Data for processing:
========================================================================
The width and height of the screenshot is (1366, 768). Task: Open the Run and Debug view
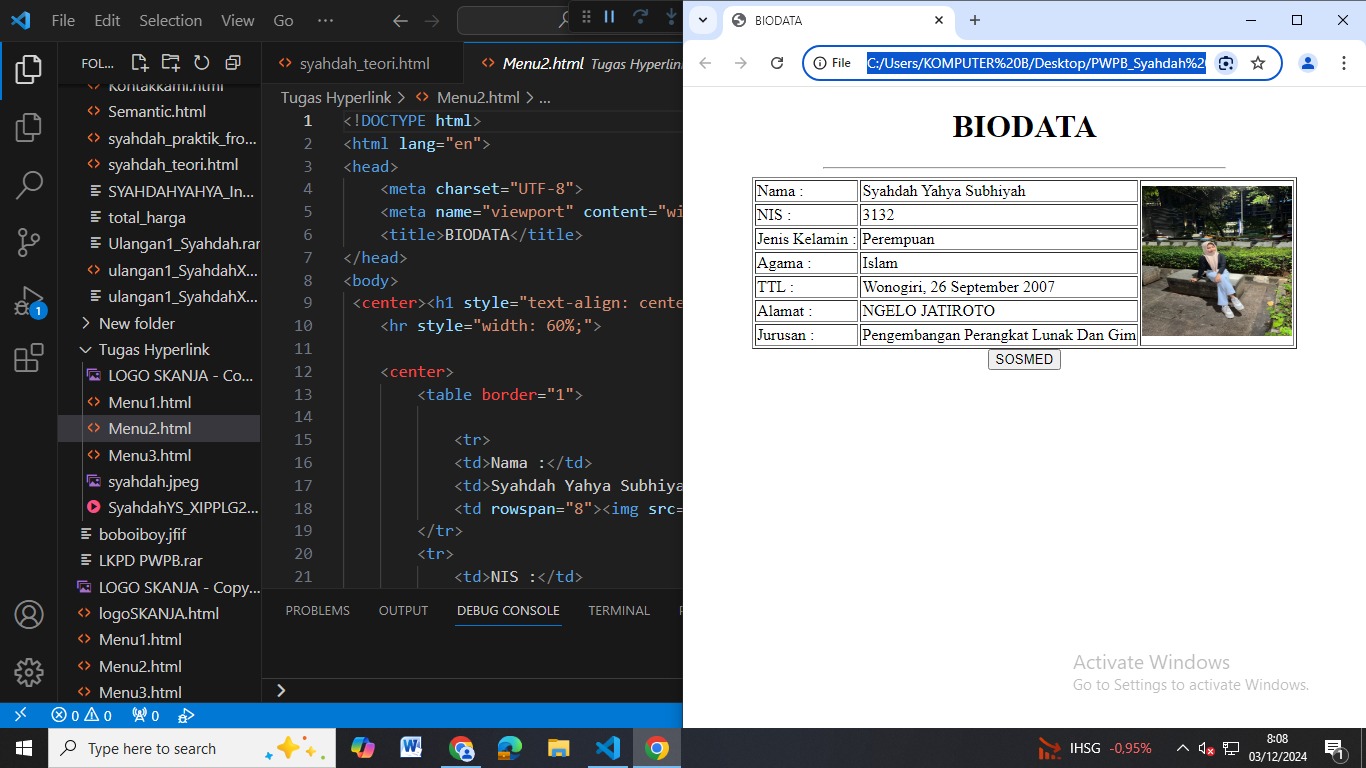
========================================================================
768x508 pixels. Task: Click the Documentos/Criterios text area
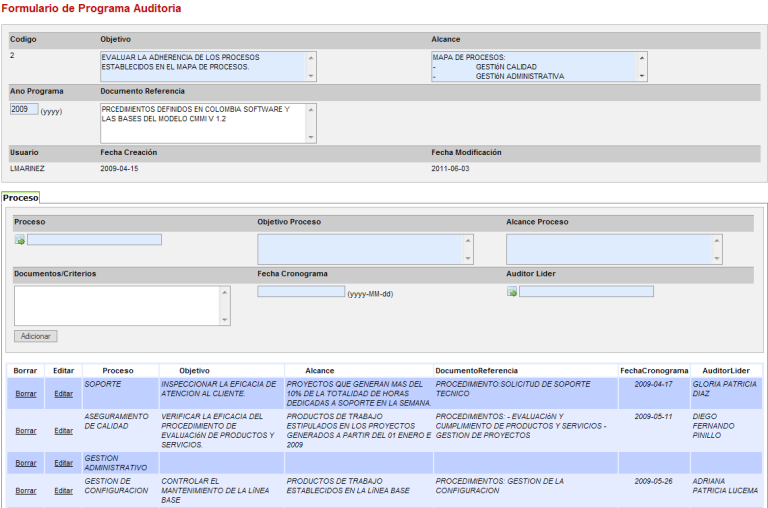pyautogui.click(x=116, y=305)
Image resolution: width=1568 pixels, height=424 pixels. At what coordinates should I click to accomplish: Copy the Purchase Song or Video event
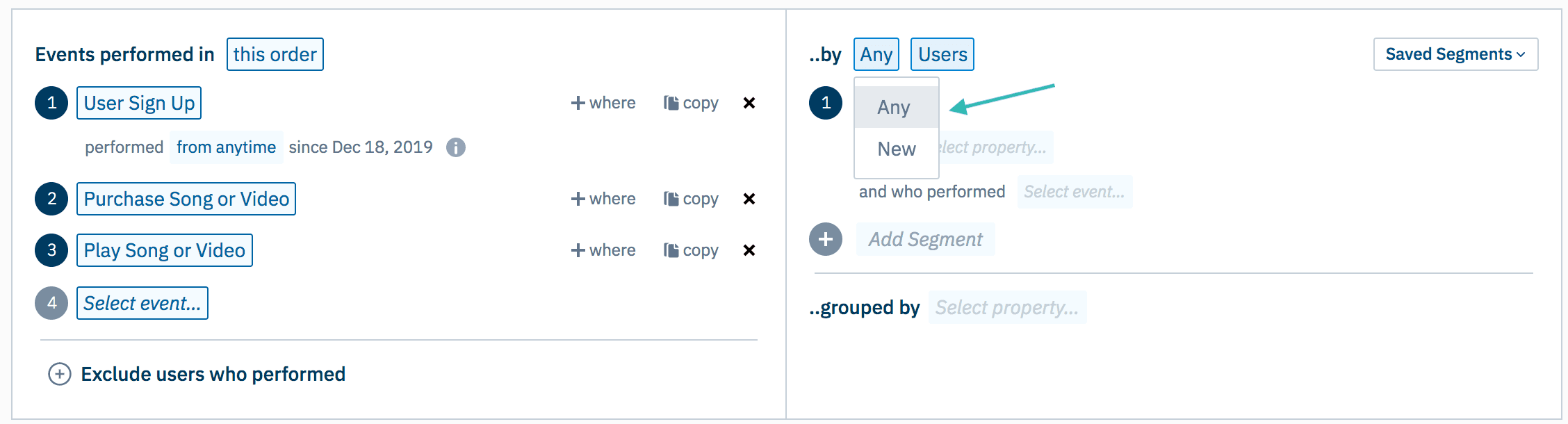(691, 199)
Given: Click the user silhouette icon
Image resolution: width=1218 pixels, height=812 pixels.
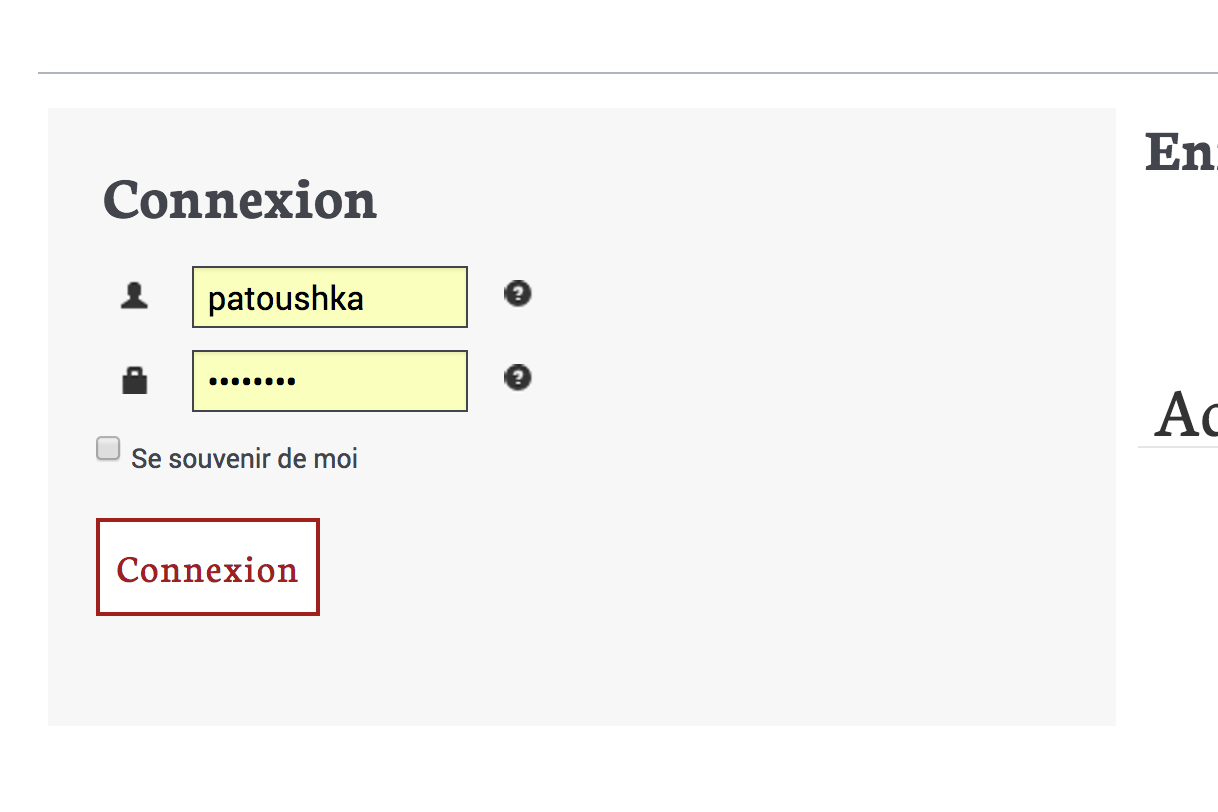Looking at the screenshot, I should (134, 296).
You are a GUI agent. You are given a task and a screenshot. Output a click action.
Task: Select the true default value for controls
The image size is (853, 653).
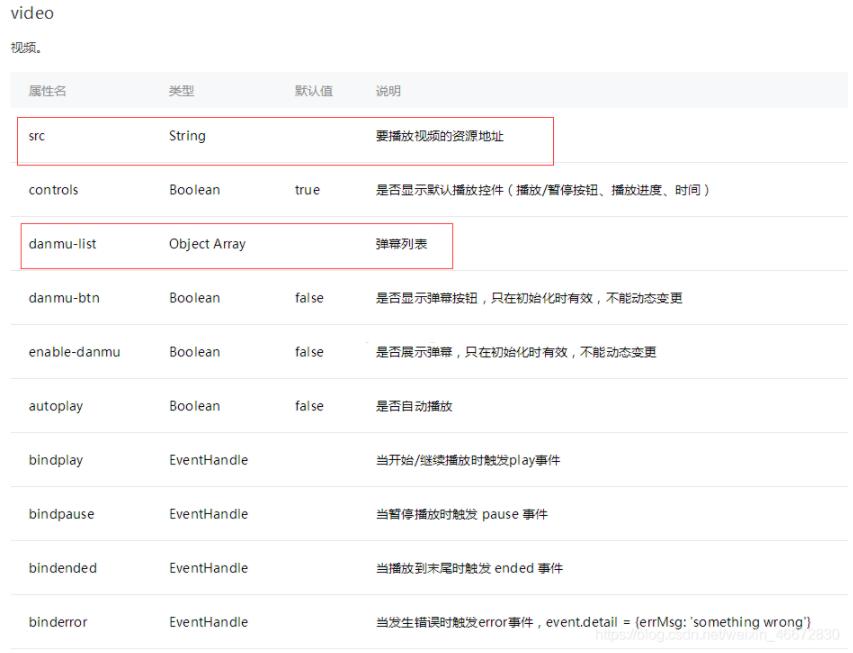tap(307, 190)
========================================================================
Work item: Leaving out each picture, repeat exactly the lines above from the one that contains "Image resolution: width=1568" through the one that contains "Task: Select the".

Response box:
Image resolution: width=1568 pixels, height=424 pixels. At what coordinates should I click to accomplish: Copy the Purchase Song or Video event
(691, 199)
Given: Click the user silhouette icon
Image resolution: width=1218 pixels, height=812 pixels.
Looking at the screenshot, I should (134, 296).
You are a GUI agent. You are given a task and a screenshot. Output a click action.
Task: Select the true default value for controls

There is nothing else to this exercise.